1 files changed, 56 insertions, 4 deletions
diff --git a/apps/eq.c b/apps/eq.c
index 588c23f89f..1d74db790e 100644
--- a/apps/eq.c
+++ b/apps/eq.c
@@ -7,7 +7,7 @@
 *                     \/            \/     \/    \/            \/
 * $Id$
 *
- * Copyright (C) 2006 Thom Johansen 
+ * Copyright (C) 2006-2007 Thom Johansen 
 *
 * All files in this archive are subject to the GNU General Public License.

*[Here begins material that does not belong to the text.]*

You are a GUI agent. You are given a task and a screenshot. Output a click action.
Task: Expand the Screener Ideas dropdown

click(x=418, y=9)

 * See the file COPYING in the source tree root for full license agreement.
@@ -127,7 +127,7 @@ static long fsincos(unsigned long phase, long *cos) {
 * @param an gain at Nyquist frequency. s3.27 fixed point.
 * @param c pointer to coefficient storage. The coefs are s0.31 format.
 */
-void filter_bishelf_coefs(unsigned long cutoff, long ad, long an, int32_t *c)
+void filter_shelf_coefs(unsigned long cutoff, long ad, long an, int32_t *c)
 {
    const long one = 1 << 27;
    long a0, a1;
@@ -137,7 +137,7 @@ void filter_bishelf_coefs(unsigned long cutoff, long ad, long an, int32_t *c)
    cs = one + (cs >> 4);
    /* For max A = 4 (24 dB) */
-    b0 = FRACMUL_SHL(an, cs, 4) + FRACMUL_SHL(ad, s, 4);
+    b0 = FRACMUL_SHL(ad, s, 4) + FRACMUL_SHL(an, cs, 4);
    b1 = FRACMUL_SHL(ad, s, 4) - FRACMUL_SHL(an, cs, 4);
    a0 = s + cs;
    a1 = s - cs;
@@ -147,6 +147,58 @@ void filter_bishelf_coefs(unsigned long cutoff, long ad, long an, int32_t *c)
    c[2] = -DIV64(a1, a0, 31);
 }
+/** 
+ * Calculate second order section filter consisting of one low-shelf and one
+ * high-shelf section.
+ * @param cutoff_low low-shelf midpoint frequency. See eq_pk_coefs for format.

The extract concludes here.